The charm of the cowslip gathering was broken. Eugene found himself very hungry, and the noonchin was produced, after which the walk was continued to the farm-house, where the young people were made very welcome.

Farmers were, as a rule, more rustic than the present labourer, but they lived a life of far less care, if of more toil, than their successors, having ample means for their simple needs, and enjoying jocund plenty. The clean kitchen, with the stone floor, the beaupot of maythorn on the empty hearth, the shining walnut-wood table, the spinning-wheel, wooden chairs, and forms, all looked cool and inviting, and the visitors were regaled with home- made brown bread, delicious butter and honey, and a choice of new milk, mead, and currant wine.
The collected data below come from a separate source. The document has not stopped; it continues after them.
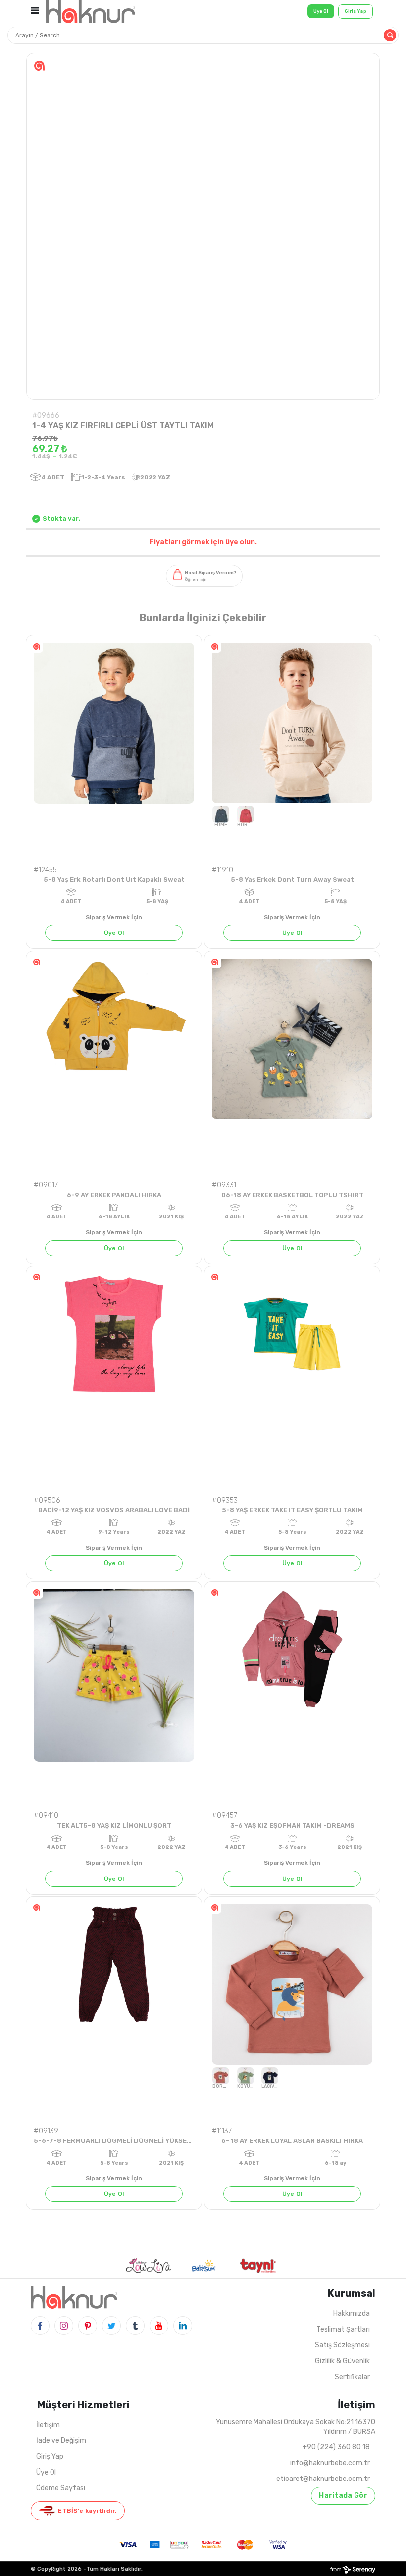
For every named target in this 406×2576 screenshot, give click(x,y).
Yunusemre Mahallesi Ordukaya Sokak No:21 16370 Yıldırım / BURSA (295, 2427)
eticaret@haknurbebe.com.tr (323, 2479)
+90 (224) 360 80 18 (336, 2447)
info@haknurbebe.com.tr (330, 2463)
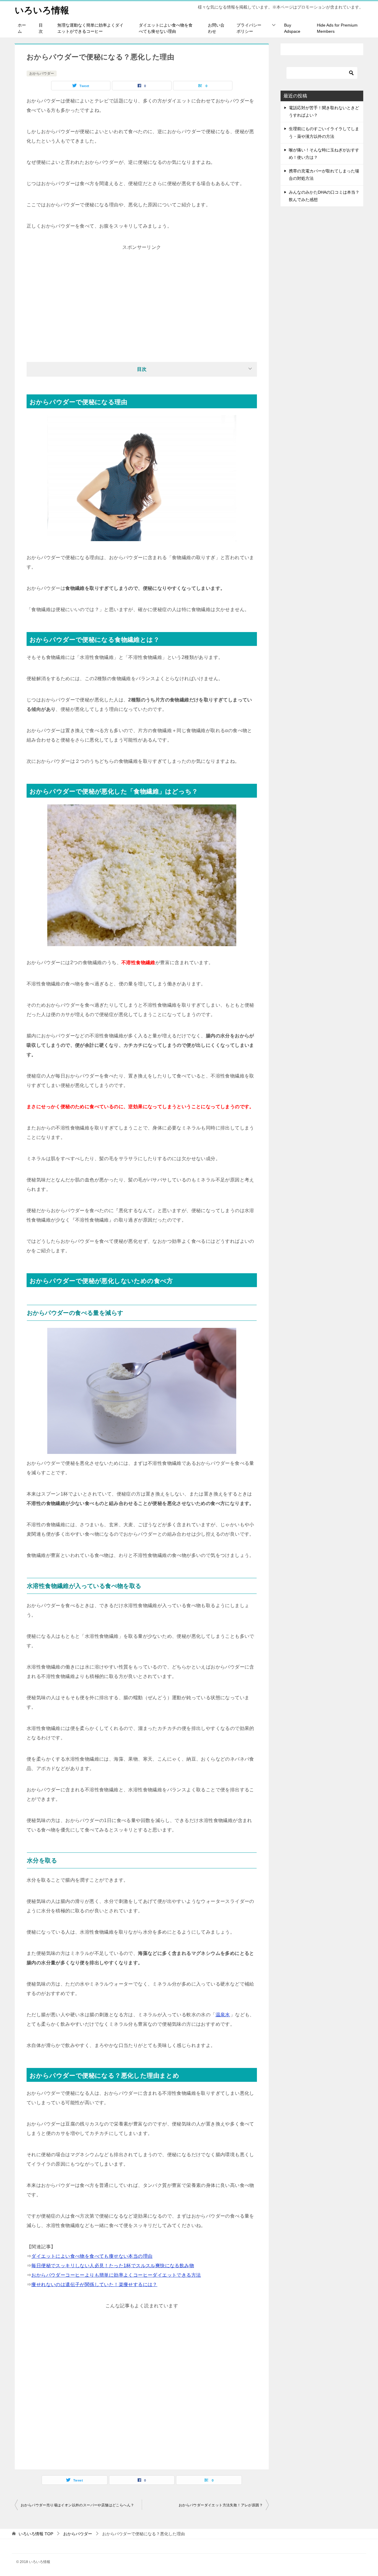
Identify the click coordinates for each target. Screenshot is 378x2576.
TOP (36, 2533)
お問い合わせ (216, 28)
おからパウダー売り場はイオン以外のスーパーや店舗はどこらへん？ (77, 2505)
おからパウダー (41, 73)
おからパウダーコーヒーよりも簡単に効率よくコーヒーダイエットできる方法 (116, 2275)
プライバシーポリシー (249, 28)
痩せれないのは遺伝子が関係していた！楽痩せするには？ (94, 2284)
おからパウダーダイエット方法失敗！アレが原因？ (221, 2505)
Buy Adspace (292, 28)
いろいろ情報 (42, 10)
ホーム (22, 28)
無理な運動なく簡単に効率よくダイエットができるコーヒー (90, 28)
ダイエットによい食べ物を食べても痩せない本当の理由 (91, 2256)
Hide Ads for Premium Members (337, 28)
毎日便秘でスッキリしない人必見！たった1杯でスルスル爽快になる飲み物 (112, 2265)
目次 (41, 28)
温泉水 (223, 2014)
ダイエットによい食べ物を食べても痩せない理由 (166, 28)
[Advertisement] (142, 293)
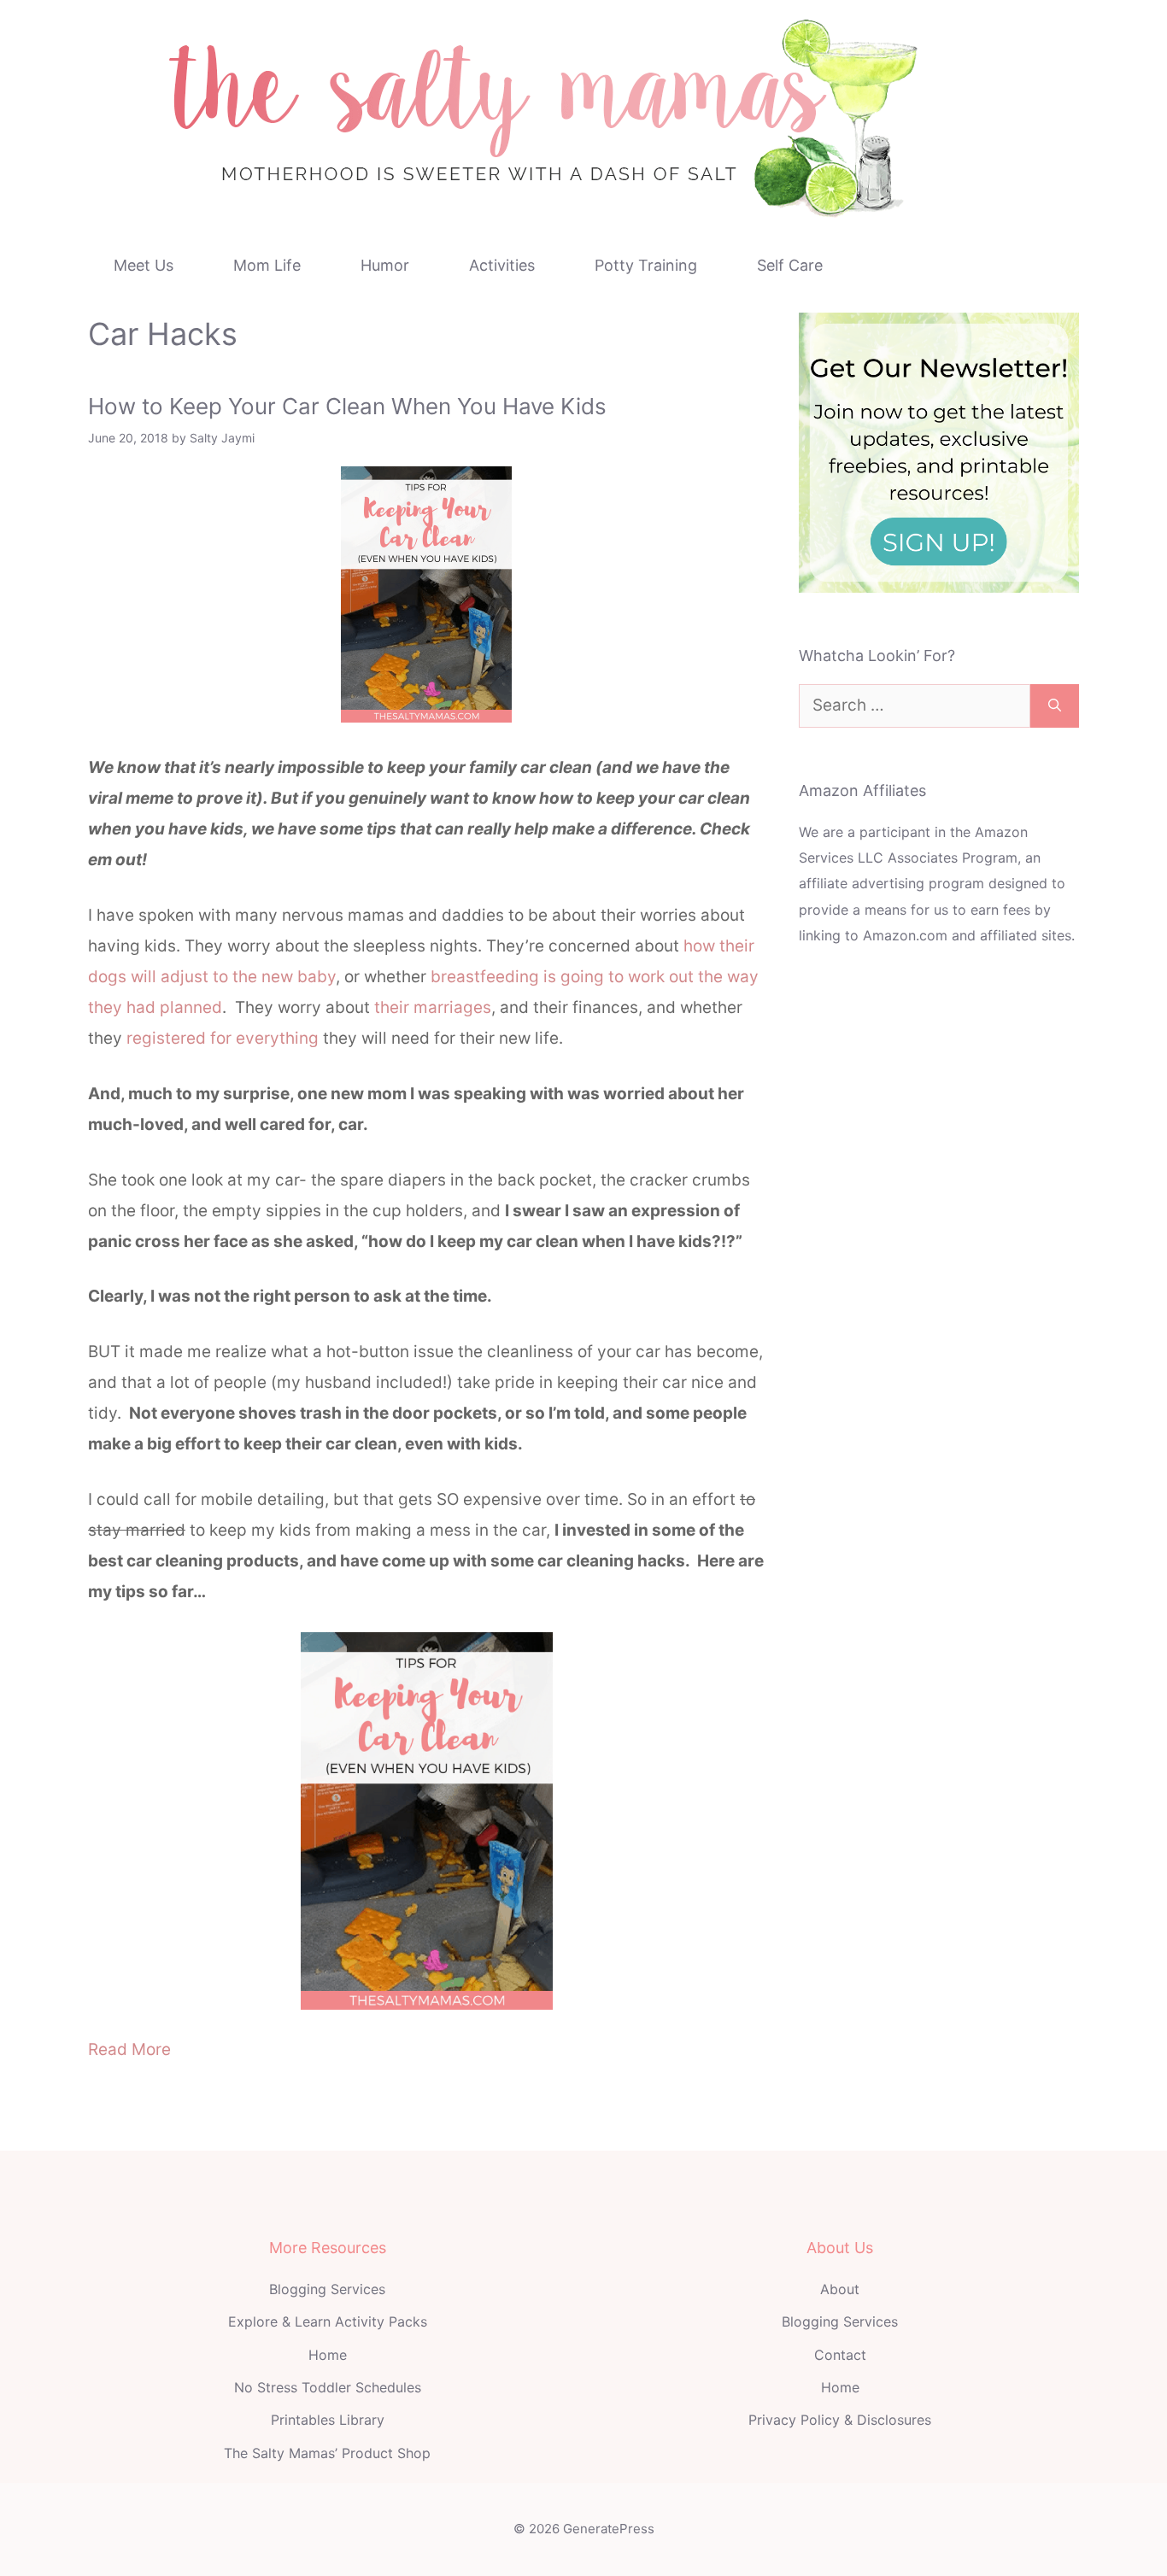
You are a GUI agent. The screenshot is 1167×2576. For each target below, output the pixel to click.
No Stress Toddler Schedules (327, 2387)
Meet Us (143, 265)
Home (327, 2354)
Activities (502, 265)
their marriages (432, 1007)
Dame Jewel, in a white frill under a black silken hood, a buff turnover kerchief, stout stuff gown and white apron, was delighted to wait on them; and Eugene's bliss was complete among the young kittens and puppies in baskets on opposite sides of the window, the chickens before their coops, the ducklings like yellow balls on the grass, and the huge family of little spotted piglings which, to the scandal of his sisters, he declared the most delightful of all.

Their hostess knew nothing of the young baronet being in the neighbourhood, and was by no means gratified by the intelligence.

'Lack-a-day! Miss Harriet, you don't mean that the family is coming down here! I don't want none of them. 'Tis bad times for the farmer when any of that sort is nigh. They make nothing of galloping their horses a hunting right through the crops, ay, and horsewhipping the farmer if he do but say a word for the sweat of his brow.'

'O Mrs. Jewel!' cried Aurelia, in whose ear lingered the courteous accents of her partner, 'they would never behave themselves so.'

'Bless you, Miss Orreely, I'll tell you what I've seen with my own eyes. My own good man, the master here, with the horsewhip laid about his shoulders at that very thornbush, by one of the fine gentlefolks, just because he had mended the gap in the hedge they was used to ride through, and my Lady sitting by in her laced scarlet habit on her fine horse, smiling like a painted picture, and saying, 'Thank you, sir, the rascals need to learn not to interfere with our sport,' all in that gentle sounding low voice of hers, enough to drive one mad.'

'I thought Sir Jovian had been a kind master,' said Harriet.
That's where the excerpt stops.